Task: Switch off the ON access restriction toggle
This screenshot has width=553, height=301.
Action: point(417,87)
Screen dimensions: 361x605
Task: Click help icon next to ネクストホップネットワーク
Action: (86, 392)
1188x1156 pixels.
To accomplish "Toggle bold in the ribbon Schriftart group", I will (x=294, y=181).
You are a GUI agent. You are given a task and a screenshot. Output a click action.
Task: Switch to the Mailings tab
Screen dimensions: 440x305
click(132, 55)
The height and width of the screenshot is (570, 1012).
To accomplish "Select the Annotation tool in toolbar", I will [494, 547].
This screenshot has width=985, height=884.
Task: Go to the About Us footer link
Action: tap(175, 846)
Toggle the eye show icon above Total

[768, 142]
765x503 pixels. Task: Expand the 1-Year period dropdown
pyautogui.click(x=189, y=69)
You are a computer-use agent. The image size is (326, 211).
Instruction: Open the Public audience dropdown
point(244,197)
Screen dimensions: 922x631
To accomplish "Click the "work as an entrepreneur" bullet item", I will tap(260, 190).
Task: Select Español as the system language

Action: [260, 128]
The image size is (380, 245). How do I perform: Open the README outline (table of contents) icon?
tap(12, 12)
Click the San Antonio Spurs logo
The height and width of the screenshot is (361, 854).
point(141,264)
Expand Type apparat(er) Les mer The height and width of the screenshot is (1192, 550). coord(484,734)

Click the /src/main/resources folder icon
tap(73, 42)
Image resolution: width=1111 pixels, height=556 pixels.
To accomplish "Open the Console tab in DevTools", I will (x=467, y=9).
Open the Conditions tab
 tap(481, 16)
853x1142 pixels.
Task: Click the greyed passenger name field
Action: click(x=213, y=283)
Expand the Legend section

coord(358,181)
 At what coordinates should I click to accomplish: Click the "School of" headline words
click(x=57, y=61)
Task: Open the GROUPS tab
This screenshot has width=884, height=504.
====================
**WHAT YOU SHOULD DO**
Word for word, restate the lines of the listing above starting at the line with "Screen dimensions: 440x305" and ending at the line with "You are a computer-use", and nothing outside them.

**YOUR RESPONSE**
Screen dimensions: 440x305
click(132, 55)
The height and width of the screenshot is (570, 1012).
To accomplish "Select the Annotation tool in toolbar", I will [494, 547].
This screenshot has width=985, height=884.
Task: Go to the About Us footer link
Action: tap(175, 846)
Toggle the eye show icon above Total

[768, 142]
765x503 pixels. Task: Expand the 1-Year period dropdown
pyautogui.click(x=189, y=69)
You are a computer-use agent. The image size is (326, 211).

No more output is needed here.